Microsoft SQL Server

Microsoft SQL Server is a proprietary relational database management system developed by Microsoft using Structured Query Language. It stores information in tabular form, with rows and columns representing different data attributes and the various relationships between the data values.

Prerequisite

ODBC Driver 17+ for SQL Server

Connection Properties

The config section in a YAML file includes the following properties:

Connectorname: SQL
host: Hostname or IP address of the server
port: Server running port
username: Username
password: Password
database: Database
drivername: mssql+pyodbc

Configure the Bold Data Hub to connect MSSQL Server

Click the Data Hub icon on the Navigation Pane.

sql Data Hub- BoldBI

Click Add Pipeline and provide the new pipeline’s name.

sql Data Hub- BoldBI

Select the newly created pipeline and add the MSSQL template.

sql Data Hub- BoldBI

Configuration Parameters

Parameters	Description
Host:	Specify the hostname of the MSSQL server.
Port:	Specify the port number of the MSSQL server (default is 1433).
Username:	Provide the username to authenticate with the MSSQL server.
Password:	Provide the password to authenticate with the MSSQL server.
Database:	Specify the name of the MSSQL database from which data will be extracted.
Driver Name:	Specify the driver name for connecting to MSSQL (e.g., mssql+pyodbc).
Driver:	Specify the ODBC driver to use for connecting to MSSQL (e.g., ODBC+Driver+17+for+SQL+Server).
Select	Tablename(s): Specify the name of the table(s) to load tables from the MSSQL server.
Metadata (Optional)	Replication Method: Specify the replication method for the table(s).
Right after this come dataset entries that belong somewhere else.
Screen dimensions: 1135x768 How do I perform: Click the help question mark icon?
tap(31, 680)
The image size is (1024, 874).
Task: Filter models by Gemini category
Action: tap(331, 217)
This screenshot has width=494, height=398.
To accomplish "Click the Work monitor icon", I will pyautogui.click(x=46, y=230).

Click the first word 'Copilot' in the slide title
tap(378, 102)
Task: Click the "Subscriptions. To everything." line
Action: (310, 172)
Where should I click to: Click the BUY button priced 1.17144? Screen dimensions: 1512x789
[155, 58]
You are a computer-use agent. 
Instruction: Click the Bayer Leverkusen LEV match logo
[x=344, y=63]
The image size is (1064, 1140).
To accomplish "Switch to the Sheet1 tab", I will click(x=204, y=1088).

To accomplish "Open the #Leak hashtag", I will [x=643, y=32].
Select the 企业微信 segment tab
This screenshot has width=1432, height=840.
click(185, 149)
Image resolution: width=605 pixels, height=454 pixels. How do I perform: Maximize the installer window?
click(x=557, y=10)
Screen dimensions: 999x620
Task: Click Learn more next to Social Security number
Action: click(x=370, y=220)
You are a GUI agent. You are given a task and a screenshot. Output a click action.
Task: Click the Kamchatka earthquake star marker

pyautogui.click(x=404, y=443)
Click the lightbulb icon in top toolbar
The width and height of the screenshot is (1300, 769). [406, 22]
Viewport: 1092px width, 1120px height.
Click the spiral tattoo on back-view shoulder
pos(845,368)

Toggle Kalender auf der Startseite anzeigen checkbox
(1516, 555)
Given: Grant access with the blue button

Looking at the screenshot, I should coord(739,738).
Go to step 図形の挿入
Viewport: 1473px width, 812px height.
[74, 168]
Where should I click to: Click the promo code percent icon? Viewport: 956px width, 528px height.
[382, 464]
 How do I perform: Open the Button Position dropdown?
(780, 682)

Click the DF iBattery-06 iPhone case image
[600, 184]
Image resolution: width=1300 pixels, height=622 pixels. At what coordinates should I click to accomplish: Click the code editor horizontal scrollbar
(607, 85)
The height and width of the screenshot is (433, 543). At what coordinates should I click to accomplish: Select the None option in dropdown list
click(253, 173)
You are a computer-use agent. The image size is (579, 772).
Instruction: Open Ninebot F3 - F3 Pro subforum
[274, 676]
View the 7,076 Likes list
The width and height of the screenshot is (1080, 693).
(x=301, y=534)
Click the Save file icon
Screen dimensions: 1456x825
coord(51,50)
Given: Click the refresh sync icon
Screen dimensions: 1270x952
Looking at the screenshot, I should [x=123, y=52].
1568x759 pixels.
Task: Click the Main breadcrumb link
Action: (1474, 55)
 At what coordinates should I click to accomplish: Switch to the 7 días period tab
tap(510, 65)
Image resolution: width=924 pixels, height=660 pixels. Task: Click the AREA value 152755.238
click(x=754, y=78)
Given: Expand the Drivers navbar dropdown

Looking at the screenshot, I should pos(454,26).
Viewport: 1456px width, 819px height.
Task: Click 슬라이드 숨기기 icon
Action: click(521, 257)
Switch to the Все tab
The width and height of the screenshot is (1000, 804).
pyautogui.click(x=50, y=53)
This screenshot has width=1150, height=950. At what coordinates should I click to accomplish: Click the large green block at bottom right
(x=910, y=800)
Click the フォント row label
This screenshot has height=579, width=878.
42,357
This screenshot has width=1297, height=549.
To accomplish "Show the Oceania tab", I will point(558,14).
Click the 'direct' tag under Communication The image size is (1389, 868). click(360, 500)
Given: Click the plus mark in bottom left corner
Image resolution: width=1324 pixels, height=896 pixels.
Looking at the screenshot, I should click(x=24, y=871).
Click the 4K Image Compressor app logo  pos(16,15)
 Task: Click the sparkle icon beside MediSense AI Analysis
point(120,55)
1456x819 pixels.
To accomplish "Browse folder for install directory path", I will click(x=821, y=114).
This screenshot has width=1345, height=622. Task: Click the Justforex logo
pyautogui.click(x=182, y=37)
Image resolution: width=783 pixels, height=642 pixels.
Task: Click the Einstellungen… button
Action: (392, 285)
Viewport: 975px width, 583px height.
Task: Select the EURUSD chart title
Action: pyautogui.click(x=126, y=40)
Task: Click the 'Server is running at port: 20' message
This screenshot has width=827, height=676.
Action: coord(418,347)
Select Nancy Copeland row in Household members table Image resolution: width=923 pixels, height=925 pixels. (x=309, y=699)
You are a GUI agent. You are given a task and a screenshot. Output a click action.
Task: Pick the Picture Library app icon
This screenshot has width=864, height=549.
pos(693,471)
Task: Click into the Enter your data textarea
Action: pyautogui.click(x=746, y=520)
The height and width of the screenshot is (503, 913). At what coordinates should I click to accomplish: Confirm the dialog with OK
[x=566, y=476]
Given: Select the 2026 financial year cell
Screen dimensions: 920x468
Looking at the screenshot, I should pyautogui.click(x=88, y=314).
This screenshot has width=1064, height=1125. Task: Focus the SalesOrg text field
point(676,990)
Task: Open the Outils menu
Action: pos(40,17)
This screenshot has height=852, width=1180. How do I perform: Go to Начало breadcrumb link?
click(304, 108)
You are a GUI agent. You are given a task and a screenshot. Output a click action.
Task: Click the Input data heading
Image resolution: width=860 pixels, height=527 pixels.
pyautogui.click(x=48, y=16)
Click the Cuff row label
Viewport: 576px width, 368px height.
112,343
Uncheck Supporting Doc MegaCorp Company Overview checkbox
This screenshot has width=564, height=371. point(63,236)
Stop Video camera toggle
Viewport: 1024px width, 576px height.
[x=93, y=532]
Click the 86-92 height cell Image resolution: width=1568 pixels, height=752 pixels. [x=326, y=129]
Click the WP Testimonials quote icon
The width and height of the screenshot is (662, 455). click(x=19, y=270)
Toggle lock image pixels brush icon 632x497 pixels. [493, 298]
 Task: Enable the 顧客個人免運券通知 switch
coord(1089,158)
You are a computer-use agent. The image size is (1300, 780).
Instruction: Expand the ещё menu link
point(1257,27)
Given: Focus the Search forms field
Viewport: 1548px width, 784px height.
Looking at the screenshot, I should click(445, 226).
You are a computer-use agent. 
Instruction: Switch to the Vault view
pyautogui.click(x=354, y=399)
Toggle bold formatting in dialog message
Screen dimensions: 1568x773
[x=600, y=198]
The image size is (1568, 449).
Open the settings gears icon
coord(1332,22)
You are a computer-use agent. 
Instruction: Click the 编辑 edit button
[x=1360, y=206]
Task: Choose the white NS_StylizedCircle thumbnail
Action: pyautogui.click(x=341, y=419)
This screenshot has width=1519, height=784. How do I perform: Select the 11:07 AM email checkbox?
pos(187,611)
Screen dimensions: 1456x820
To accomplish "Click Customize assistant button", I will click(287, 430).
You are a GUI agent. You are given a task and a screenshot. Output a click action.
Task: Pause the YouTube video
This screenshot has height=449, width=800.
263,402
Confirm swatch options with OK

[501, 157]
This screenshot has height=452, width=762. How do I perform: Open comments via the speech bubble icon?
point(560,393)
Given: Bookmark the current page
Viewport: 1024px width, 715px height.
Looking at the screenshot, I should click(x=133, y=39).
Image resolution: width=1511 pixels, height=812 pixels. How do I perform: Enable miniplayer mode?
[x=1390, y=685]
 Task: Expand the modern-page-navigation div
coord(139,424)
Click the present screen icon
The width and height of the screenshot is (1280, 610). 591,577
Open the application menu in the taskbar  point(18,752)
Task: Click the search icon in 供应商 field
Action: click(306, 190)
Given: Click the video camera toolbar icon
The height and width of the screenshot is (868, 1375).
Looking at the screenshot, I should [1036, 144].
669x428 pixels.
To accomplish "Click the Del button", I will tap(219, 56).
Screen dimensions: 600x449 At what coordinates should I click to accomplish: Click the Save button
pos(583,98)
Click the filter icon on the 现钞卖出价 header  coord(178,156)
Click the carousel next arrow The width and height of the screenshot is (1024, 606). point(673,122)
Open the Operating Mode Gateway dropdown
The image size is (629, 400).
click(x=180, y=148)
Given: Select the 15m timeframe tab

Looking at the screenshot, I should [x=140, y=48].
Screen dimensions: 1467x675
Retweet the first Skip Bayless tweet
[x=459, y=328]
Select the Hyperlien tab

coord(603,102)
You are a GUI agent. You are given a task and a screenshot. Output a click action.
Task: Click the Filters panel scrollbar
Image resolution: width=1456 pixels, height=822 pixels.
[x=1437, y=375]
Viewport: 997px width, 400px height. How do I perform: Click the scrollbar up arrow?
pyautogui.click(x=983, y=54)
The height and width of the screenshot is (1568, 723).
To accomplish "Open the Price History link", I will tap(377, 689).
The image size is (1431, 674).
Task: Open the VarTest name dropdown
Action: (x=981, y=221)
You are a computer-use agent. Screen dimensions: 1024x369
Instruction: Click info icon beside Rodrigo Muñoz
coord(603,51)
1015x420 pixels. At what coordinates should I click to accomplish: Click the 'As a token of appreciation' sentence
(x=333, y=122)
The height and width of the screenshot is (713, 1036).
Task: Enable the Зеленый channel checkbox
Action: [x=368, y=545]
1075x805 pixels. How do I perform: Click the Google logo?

Options include FULL or INCREMENTAL.
	Replication Key: Specify the replication key for incremental replication. This key helps in identifying new or updated records.
	Replication Value: Specify the replication value to start the incremental replication from a particular point.
	Primary Key: Column(s) that uniquely identify each record in the source table. Used to ensure data consistency during replication.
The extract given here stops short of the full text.